Naturalmente ci vuole controllo: i malandrini sono dappertutto. La stessa necessità però esiste in qualsiasi settore.  E non è che perché si controllano i cibi transgenici si debba smettere di controllare gli altri cibi: i transgenici non c'entravano nulla con la mucca pazza, il vino al metanolo, il bestiame alla diossina.
  
Come si esplica il controllo sociale?

Controllando non la scienza, ma le sue applicazioni, e stabilendo: "Questo non si fa, questo si fa solo in certi casi, questo si fa liberamente".  Sono decisioni politiche che mi auguro diventino sempre più collettive.  Bisogna rendere la piattaforma decisionale più ampia, come succede in Danimarca, dove il comitato di bioetica nazionale decide promuovendo la discussione fra tutti i cittadini. In generale comunque si può parlare di controllo a valle, ma non di strangolamento a monte.

Ha l'impressione che in Italia si verifichi uno strangolamento a monte?

Ancora no.  Ma ad esempio in Italia la clonazione, che consente di replicare il gene di un organismo per studiarlo a fondo, è proibita.  Per ora non la usa nessuno, quindi si tratta di una proibizione solo virtuale, ma se un domani la clonazione dovesse venire utile, sarebbe una stupidaggine non servirsene. 

Secondo lei si sta parlando troppo di genetica?
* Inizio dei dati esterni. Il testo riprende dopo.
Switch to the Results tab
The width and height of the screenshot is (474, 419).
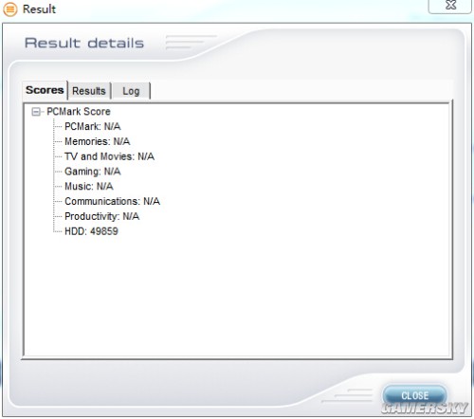pyautogui.click(x=89, y=91)
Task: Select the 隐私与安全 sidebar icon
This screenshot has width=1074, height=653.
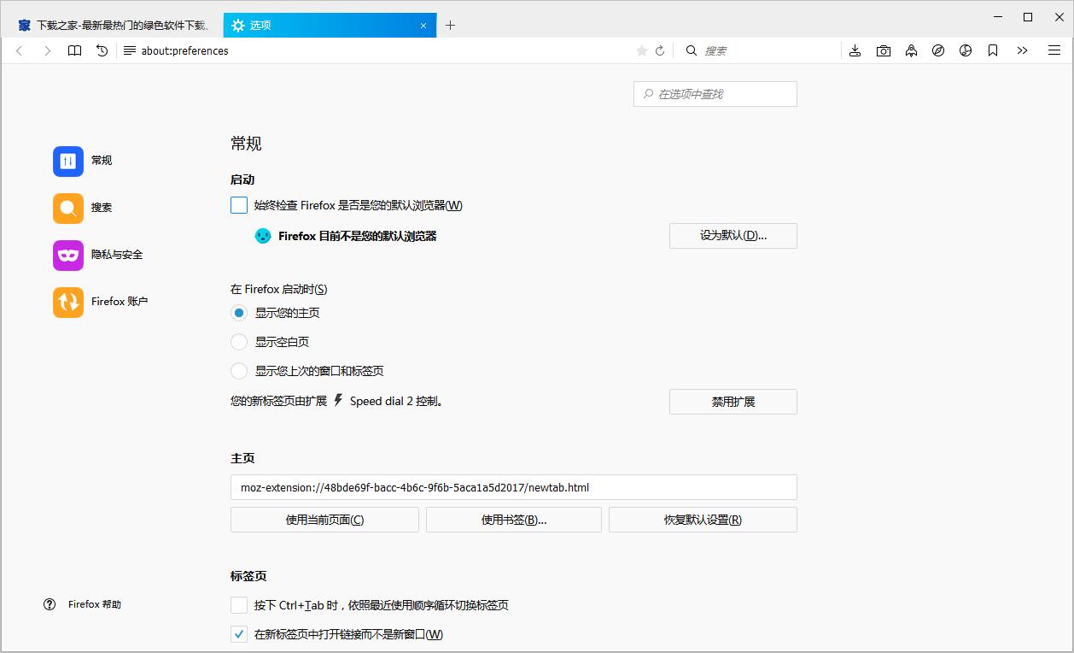Action: click(67, 255)
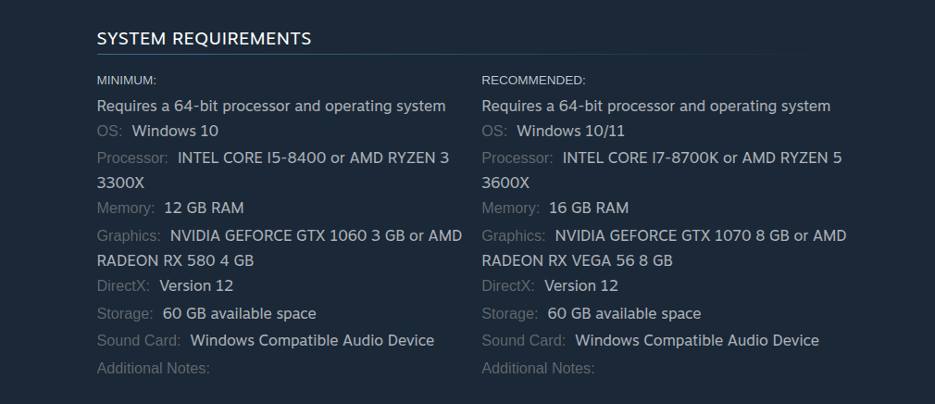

Più che altro, c'è troppo "scoopismo".  Se ogni scoperta scientifica viene definita fondamentale, e non lo è nemmeno per me che sono uno scienziato, la gente si chiede: "Questi scoprono, scoprono, come mai allora noi continuiamo a morire?"  Che si parli di genetica però è quasi inevitabile. Sarebbe importante però che se ne parlasse di più nelle scuole, perché quello che si impara a 15 anni non si dimentica più. Purtroppo i professori appartengono a due categorie: quelli che se ne fregano e gli zelanti, e non so quale dei due sia peggio.

C'è il rischio che tutto questo chiasso porti a una ribellione contro la scienza?

Il rischio di una sollevazione irrazionale contro la scienza esiste sempre. E se accadesse non ci rimetterebbe solo la biotecnologia, ma la democrazia in generale.  Non è detto che non succeda, perché i nemici della scienza si alleano spesso.

Chi sono oggi i nemici della scienza?

Quelli che io definisco gli aprioristi, e ce ne sono tanti, di tutte le confezioni: religiosi, psicanalisti, guaritori, filosofi, omeopati, metafisici. Tutti coloro i quali hanno l'anima del Dottor Azzeccagarbugli, che possono cioé argomentare tutto, mentre per la scienza alcune cose sono così e basta.  Questo agli aprioristi non piace: non si arrendono, e forse vinceranno loro. Devo dire che anche da parte di certi scienziati c'è un atteggiamento arrogante che risulta un po' irritante: è un problema di mancanza di cultura, di immaturità. Alcuni adoperano troppo il cervello, e il resto non cresce.

Vuole fare dei nomi?

Già, così domani mi trovate appeso all'albero.

E' difficile per un ricercatore rimanere in Italia?

Alla mia età, mi riesce facilissimo.  Io poi non sono mai andato a fare ricerca all'estero, e questa è stata la mia fortuna, perché non ho avuto lo choc del rientro.  Qui ci impediscono tutto e non ci danno soldi. I cervelli italiani non si mettono a fare ricerca, per poi morire di fame: vanno a fare economia o ingegneria, perché devono mantenere la famiglia.  In Italia c'è una crisi globale di vocazione scientifica, dovuta anche al consumismo sempre più imperante.  Forse all'estero alcuni ricercatori danno meno importanza ai soldi: basta vedere come vanno vestiti. In Italia la ricerca è vista come un secondo, terzo o quarto lavoro.  E invece questo è un mestiere che va fatto con passione, perché si guadagna poco, e le soddisfazioni sono rarissime. 

Anche in Italia è il capitale privato a finanziare la ricerca scientifica?

Più che di capitale privato, parlerei delle tasche della gente. E non vedo nessun segno che stia cambiando qualcosa. Da noi della ricerca scientifica non gliene frega nulla a nessuno.  Compriamo tutto dall'estero, anche i brevetti: per rendersene conto, basta aprire il frigorifero.